►
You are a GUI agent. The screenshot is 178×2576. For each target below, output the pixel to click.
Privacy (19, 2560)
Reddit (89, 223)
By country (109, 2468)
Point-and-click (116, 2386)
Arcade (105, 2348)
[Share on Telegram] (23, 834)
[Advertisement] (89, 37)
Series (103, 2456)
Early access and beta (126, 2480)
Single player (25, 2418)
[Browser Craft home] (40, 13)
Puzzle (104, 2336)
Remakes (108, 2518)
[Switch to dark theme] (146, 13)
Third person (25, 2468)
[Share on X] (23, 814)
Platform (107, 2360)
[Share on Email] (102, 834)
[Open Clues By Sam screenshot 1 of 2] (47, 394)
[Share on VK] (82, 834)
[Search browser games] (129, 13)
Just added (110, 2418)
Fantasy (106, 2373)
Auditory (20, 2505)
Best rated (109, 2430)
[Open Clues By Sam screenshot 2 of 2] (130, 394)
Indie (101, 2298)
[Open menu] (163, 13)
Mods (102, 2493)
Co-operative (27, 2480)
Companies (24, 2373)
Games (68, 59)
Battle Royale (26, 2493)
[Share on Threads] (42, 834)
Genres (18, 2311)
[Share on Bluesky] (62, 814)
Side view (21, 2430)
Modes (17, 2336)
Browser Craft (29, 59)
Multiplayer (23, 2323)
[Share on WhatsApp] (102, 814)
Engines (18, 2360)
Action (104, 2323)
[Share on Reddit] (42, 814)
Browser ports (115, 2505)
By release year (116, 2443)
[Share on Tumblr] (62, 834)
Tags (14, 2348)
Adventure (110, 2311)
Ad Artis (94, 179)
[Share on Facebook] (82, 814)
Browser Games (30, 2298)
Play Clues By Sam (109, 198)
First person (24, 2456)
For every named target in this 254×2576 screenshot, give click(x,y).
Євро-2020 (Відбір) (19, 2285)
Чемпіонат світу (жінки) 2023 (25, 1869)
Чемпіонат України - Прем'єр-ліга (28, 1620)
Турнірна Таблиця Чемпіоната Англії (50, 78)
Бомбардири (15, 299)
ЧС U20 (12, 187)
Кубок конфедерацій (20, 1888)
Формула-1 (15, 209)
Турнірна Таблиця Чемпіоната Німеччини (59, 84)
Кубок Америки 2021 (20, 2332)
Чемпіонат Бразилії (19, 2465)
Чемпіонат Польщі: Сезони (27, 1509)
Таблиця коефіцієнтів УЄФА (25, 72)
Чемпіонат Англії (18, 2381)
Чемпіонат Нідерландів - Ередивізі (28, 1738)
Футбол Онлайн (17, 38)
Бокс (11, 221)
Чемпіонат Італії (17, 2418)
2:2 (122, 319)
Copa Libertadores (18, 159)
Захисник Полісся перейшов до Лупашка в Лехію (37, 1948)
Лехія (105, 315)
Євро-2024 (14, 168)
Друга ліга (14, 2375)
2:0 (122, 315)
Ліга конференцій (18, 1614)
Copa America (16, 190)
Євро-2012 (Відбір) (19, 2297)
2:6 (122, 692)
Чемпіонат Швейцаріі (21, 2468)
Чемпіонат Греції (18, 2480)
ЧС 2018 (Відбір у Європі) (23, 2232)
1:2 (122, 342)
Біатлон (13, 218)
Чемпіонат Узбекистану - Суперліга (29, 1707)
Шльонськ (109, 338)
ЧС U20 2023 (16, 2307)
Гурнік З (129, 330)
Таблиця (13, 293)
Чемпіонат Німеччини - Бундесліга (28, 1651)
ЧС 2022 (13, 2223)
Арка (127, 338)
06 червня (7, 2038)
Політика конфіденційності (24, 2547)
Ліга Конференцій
◄
Look above for the line that contains "Таблиця (13, 293)". That line and every line after it through the end of the data must be written out exactly, with nothing else.

**Written reply:**
Таблиця (13, 293)
Чемпіонат Німеччини - Бундесліга (28, 1651)
ЧС 2022 (13, 2223)
Арка (127, 338)
06 червня (7, 2038)
Політика конфіденційності (24, 2547)
Ліга Конференцій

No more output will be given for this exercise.